__Excerpted records__:

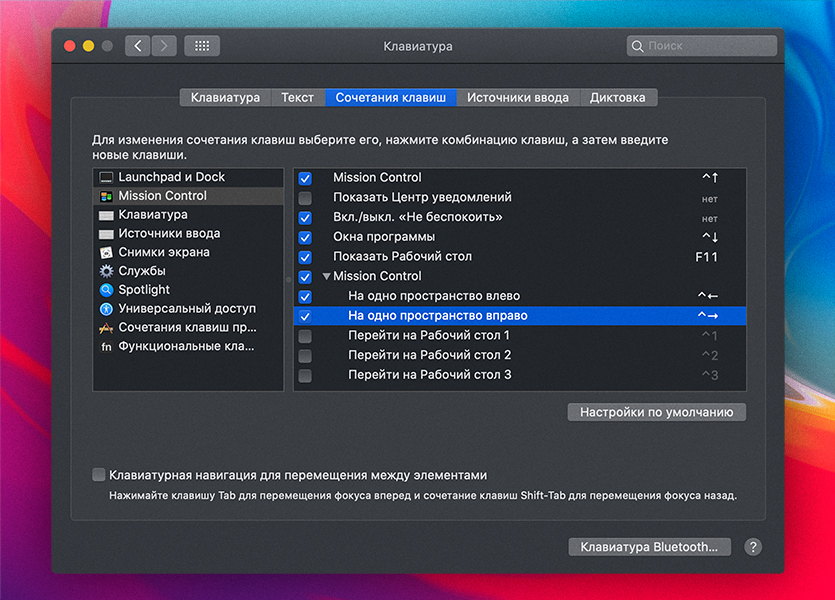
Task: Go back with the left arrow button
Action: point(138,46)
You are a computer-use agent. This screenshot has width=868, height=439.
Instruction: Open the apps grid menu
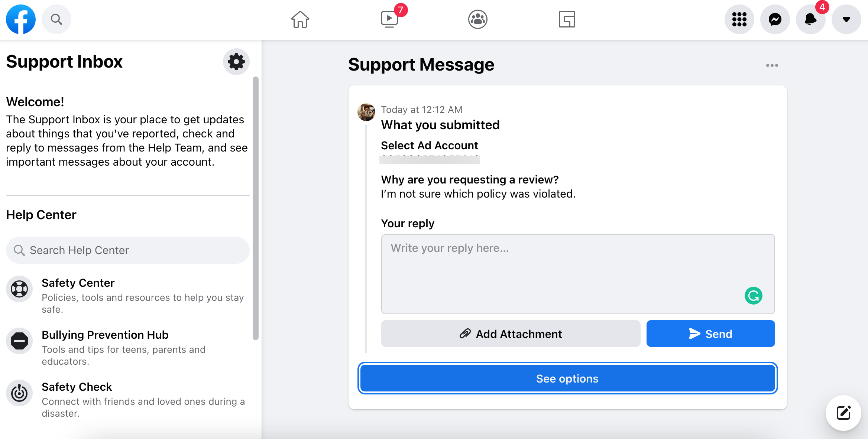point(739,19)
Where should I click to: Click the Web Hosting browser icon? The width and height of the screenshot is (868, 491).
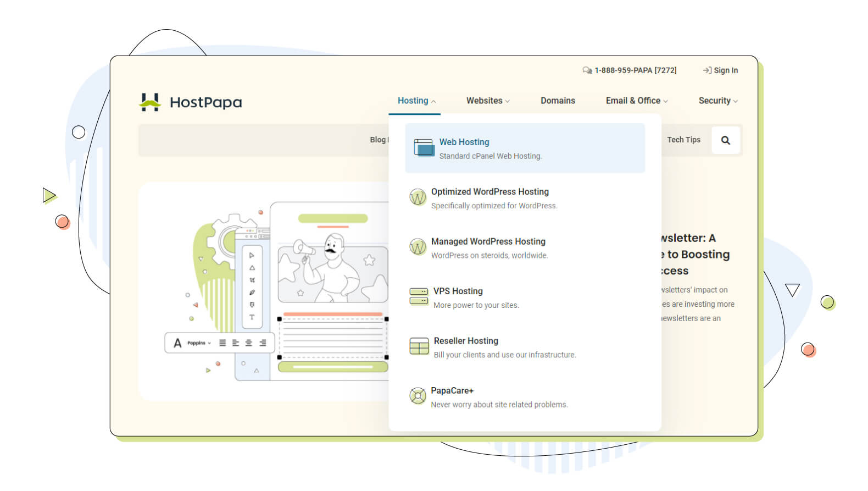tap(424, 148)
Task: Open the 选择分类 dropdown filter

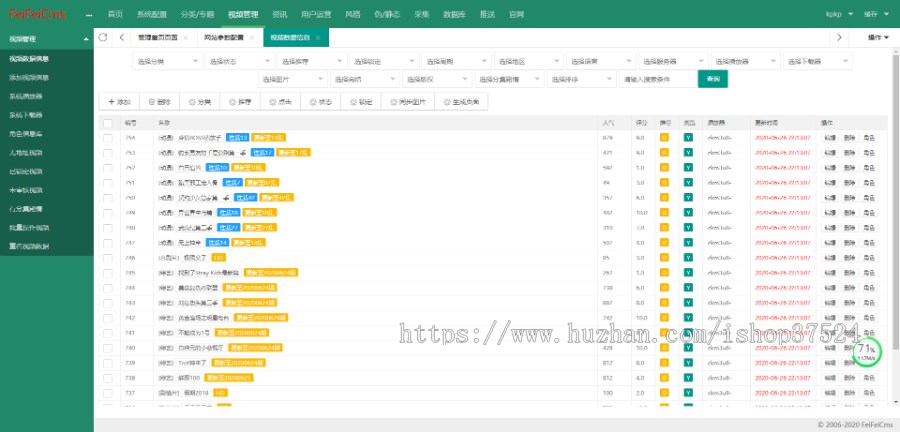Action: pyautogui.click(x=165, y=61)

__Work request__:
The required output is every line from the one containing "Where should I" through the last line of the data above, restated exactly and without pictures.

__Answer space__:
Where should I click to: Click the Web Hosting browser icon? The width and height of the screenshot is (868, 491).
tap(424, 148)
Task: Open the 选择分类 dropdown filter

Action: pyautogui.click(x=165, y=61)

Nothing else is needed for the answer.